Я протянула ему игрушку, он взял, сдавил пузо медведя тонкими пальцами и продолжил все так же смотреть на меня. Без эмоций. Совершенно отрешенно. Принимая мое внимание как должное, но абсолютно ему не нужное. Даже в этом похож на своего отца… А ведь маленький такой. Не может быть ему все равно. Эмоции скрывать научился.
— Ты уже в школе учишься? — спросила и опустилась перед ним на корточки, чтоб глаза в глаза смотреть. Так удобней, так не возвышаешься над ребенком горой и не давишь его своим превосходством.
— Нет, не учится. — ответила за него Жанна. — Учителя домой приходят, к школе не готов пока. Есть некоторые проблемы. Психолог говорит, что у ребенка проблемы с развитием и вообще ему надо в спецучреждение, он нервный, неусидчивый, с расстройством…
— Мне это не интересно, — я ее перебила, — особенно здесь и сейчас.
Повернулась к мальчику и увидела, как вспыхнули синие глазки. Понравилось, видать, как я ответила нянечке его. Ведьма. Да, малыш, я тоже заметила, какая она ведьма.
— Ничего. Догонишь и пойдешь в школу.
Потом решила не тянуть кота за хвост, не притворяться и не ходить вокруг да около.
— Тебе рассказывали, что у тебя сестричка есть?
Синие озера удивленно округлились.
— Да-да, есть маленькая сестричка. Ее зовут Тая.
Он даже оживился, и пальцы, сжимающие мишку за пузо, начали шевелиться.

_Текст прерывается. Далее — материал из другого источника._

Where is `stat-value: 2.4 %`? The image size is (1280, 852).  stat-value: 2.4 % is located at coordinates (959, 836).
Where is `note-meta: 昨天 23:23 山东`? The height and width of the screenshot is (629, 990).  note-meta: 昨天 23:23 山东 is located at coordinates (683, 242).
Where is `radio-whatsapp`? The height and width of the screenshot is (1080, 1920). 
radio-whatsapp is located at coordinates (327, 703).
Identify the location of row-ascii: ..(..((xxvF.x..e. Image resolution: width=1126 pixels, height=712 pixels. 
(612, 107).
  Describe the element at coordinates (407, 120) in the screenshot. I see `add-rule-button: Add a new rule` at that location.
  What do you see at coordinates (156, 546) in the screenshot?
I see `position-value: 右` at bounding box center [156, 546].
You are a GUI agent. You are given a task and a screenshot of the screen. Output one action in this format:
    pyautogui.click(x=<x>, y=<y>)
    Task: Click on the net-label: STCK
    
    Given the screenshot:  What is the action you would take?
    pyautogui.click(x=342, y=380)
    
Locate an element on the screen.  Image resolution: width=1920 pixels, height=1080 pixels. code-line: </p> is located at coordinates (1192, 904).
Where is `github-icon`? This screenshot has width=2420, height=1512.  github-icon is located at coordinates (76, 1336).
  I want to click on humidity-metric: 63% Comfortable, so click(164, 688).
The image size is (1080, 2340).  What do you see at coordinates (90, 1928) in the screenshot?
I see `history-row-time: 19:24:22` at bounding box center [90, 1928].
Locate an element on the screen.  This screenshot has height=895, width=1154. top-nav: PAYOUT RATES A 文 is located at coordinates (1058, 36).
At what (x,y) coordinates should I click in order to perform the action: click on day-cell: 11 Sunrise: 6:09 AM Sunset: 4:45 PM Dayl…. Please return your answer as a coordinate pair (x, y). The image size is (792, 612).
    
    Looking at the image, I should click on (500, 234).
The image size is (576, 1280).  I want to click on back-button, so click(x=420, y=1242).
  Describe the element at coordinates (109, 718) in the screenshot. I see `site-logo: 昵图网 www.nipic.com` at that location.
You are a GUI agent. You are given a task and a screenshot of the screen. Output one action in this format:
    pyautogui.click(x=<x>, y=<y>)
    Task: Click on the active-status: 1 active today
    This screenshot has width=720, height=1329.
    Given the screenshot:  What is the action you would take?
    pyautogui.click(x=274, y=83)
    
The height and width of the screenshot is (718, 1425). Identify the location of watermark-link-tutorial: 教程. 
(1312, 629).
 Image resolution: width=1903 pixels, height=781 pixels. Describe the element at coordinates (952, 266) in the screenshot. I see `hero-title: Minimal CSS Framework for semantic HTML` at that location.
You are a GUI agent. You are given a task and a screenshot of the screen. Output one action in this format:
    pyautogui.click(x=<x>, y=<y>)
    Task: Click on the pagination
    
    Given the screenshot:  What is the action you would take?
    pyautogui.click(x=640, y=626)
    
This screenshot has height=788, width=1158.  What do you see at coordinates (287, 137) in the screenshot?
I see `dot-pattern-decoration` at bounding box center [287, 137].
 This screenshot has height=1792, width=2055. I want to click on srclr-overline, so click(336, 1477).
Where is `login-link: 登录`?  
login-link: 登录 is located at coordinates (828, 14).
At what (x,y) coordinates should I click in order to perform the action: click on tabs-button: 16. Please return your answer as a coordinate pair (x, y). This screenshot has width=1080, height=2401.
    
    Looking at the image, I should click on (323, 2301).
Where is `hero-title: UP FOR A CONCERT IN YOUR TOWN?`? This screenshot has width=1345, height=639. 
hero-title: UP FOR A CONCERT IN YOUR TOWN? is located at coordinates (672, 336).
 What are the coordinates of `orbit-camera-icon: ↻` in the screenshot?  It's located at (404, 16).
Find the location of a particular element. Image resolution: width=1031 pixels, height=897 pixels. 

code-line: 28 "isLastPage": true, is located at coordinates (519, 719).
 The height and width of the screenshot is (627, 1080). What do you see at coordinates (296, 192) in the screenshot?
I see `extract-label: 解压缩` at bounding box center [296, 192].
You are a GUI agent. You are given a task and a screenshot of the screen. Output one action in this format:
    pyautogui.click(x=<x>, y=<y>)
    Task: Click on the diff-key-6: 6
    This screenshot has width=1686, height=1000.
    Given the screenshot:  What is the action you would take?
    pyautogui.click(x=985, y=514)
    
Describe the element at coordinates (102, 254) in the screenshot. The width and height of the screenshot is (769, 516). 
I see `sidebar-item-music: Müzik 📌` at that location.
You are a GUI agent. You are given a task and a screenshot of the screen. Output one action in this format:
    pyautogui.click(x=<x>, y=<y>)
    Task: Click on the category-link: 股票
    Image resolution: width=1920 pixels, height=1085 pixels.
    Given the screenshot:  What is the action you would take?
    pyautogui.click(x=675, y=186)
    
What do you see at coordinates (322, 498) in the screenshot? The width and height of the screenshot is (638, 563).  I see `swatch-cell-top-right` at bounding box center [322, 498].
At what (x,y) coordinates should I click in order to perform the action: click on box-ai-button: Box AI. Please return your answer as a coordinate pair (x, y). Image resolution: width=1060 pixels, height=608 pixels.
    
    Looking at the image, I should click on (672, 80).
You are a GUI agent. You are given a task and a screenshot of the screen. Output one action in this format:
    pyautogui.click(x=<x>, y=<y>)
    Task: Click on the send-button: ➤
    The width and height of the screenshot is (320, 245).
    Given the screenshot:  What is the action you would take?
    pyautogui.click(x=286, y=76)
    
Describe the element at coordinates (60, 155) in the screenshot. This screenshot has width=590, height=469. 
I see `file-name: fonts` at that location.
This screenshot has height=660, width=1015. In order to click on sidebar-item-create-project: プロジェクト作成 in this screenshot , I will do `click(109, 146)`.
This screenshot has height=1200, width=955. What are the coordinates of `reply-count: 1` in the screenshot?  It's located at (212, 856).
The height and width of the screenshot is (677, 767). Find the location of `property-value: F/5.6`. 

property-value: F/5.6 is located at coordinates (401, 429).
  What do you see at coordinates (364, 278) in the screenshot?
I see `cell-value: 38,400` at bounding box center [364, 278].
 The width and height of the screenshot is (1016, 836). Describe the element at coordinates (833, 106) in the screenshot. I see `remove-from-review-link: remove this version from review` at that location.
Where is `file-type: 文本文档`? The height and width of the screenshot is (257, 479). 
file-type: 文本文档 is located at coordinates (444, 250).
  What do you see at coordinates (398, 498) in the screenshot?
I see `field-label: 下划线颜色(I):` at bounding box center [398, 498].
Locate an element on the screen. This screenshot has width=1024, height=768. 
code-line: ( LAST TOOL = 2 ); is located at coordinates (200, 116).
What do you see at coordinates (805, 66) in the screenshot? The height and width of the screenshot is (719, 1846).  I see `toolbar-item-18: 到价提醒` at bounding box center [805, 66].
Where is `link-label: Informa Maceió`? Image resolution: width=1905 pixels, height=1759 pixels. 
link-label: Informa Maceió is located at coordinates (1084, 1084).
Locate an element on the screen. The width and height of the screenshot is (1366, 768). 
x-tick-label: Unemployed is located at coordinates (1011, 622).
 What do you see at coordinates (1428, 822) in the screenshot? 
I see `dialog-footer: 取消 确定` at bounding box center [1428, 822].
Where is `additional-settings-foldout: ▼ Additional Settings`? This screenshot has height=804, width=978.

— И папа есть. Настоящий. Правда, он сейчас уехал по работе и не знает, что я тебя нашла для него и хочу привезти к нам домой.
Сказала, и у самой сердце сжалось — равнодушие из его глаз пропало, они стали такими бездонными, полными надежды и тоски. И я себя вспомнила… как надеялась, что мать и отец приедут за мной в интернат. Что когда-нибудь у меня семья появится, что пить оба бросят, одумаются, заберут домой.
— А ты? Ты моя мама?
Это была та секунда, когда я забыла, зачем пришла сюда, зачем вообще решила забрать этого мальчика. Он, словно, ударил меня прямо в сердце, расколол его на части и забрал себе кусок. Вот так молниеносно всего лишь парой слов.
— Я же тебе рассказывала, что твоя мама умерла, Яша.